Apache Spark and Hadoop Sequence Files common pitfalls

by | Jul 20, 2018 | Big Data

Hadoop sequence files are applicable for apache spark

Hadoop sequence files are key-value containers and offer efficient access to apache spark analytics engine. A nearly random access to sections of a sequence files allows spark to split sequence files in parallel processable parts. In this way sequence files are a good choice to store large sets of data for later processing with spark.

Spark offers native access to sequence files and makes its contents available for processing. Simply iterating a sequence file with foreach works in a simple way but also there are some limitations in hadoop api to access these files. These also take in effect when working with spark. Hadoop uses an interface named Writable to access key- and value-pairs. Hadoops sequence file reader uses exactly one instance per key- and value to read the whole file. The following code shows how sequence file reader works:

SequenceFile.Reader reader = 
new SequenceFile.Reader(conf, Reader.file(seqFilePath));
Text key = new Text();
IntWritable val = new IntWritable();
while (reader.next(key, val)) {
System.err.println(key + "	" + val);

Pitfalls – the wrong way

As you can see there is exactly one instance “key” and “val” to access all contents of sequence file. In while loop these instances are filled with recent values for current position. The above code is pretty fine to print values to console. But you should not add these writables to a collection. If you would do so your collection will contain a list of the same instance and even the same (last) value.

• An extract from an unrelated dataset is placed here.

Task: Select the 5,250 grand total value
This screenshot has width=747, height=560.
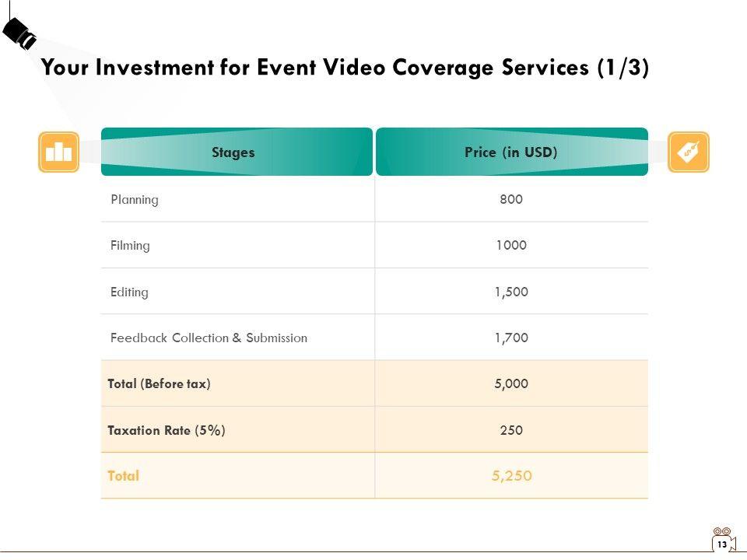Action: click(511, 476)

This effect also happens when working with references to writable instances. A spark map operation associating a tuple of hadoop key-value-pairs to a facade will effect in all facade instances referencing the same objects.

rdd.map( tuple -> new Facade(tuple._1,tuple._2));  // wrong

Going right way

This example will create many facade instances referencing the same writable instances. Solution is simple, just get current values out of the writables:

rdd.map( tuple -> new Facade(tuple._1.get(),tuple._2.get())); // right

Java string use copy-on-write semantic, so after iterating to next element, get() will return to a new object containing the recent values. The resulting rdd contains a list of unique elements.